Study in Pink 5

200 8 5
                                    


 Stupid butterflies

"Sherlock give me the gloves before my knife finds a new home in your stomach," I growled. I swear to god if he doesn't give me the damn gloves-

"Hmm I don't think you have the guts," he said turning around and walking away from the pair of us. I look at John taking my knife from the side pocket in my pants. Twirling it in my hand.


"Hey, woah (y/n) no don't", John warned moving closer to grab the knife. "What? Please John! Plus if I do cut him, you could always stich him back up."

"(y/n), put it away. Or I'll take it away."

I roll my head in a circle, "FFFFFFINE." I place the knife back in its spot before walking again. It was quiet before John speaks up again, "Hamish."

"What?" I ask, turning my head towards him. "John Hamish Watson, just if you're looking for baby names."

My eyes widen at the hobbit before the both of us bursting of laughter, "oh John, you wish."

~time skip brought to you by Hudders stocking fridges~

We arrive in a little restaurant, greeted by a young man named Billy as Sherlock called him. We settle in the booth, John is up against the window and Sherlock is between us and me on the end. "22 Northumberland Street. Keep your eyes on it. "

I take my coat off, should've bought a lighter coat. "He's not just going to ring the doorbell, though, is he? He'd have to be mad," John joked.

 "Well Johnny boy he has killed four people, and ooo what I would give to be one of those four." I say, placing my hands in front of me.

I look up to see both males looking at me, "well I'm... to see how he does it exactly....shut up."

 A man comes up to us with menus, "Sherlock!"

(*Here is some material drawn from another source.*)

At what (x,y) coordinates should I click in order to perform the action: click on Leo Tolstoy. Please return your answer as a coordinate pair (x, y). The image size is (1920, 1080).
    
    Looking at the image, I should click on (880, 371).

Sherlock extends his hand and the greasy little man takes it, "Anything on the menu, whatever you want, free! All on the house, you and your date," he points towards Sherlock and John, "or is it you two?"

I shake my head, " no you definitely got it right the first time, sir." I smile at the man. "(y/n)! No, I'm not his date."

The man doesn't look convinced, "well I'll just gonna go get a candle for the table, make it a little more romantic." John looks at me then at the man again, "I'm not his date- oh for god sake."

"(Y/F/N) (Y/M/N) Montgomery, if you're looking for baby names, John." I give him a wink before looking at the menu. "Oh ya, ha ha ha very funny (y/n)."

I snicker at John as the man comes back with a lit candle, "thanks.."

A couple minutes later, the waiter comes with our dishes. Pasta salad for John and (f/f) for me, god I haven't had this since Germany. It quiet before John starts up again, "people don't have arch-enemies."

"I'm sorry?" Sherlock askes pulled out of his thoughts.

 "No love, people just like to be dramatic," I answer John before finishing up the last bite on the plate.

"Ok but in real life. There are no archenemies in real life, it doesn't happen."

"Ya but whats life without the thrill of enemies or archenemies being on your tail at every moment of every day?" I look at the boys grinning. 

I loved my job, I mean who doesn't love a license to kill. Makes life a little less boring.

"Exactly, (y/n)'s got it right, sounds a bit dull if it doesn't happen," Sherlock side nods towards me.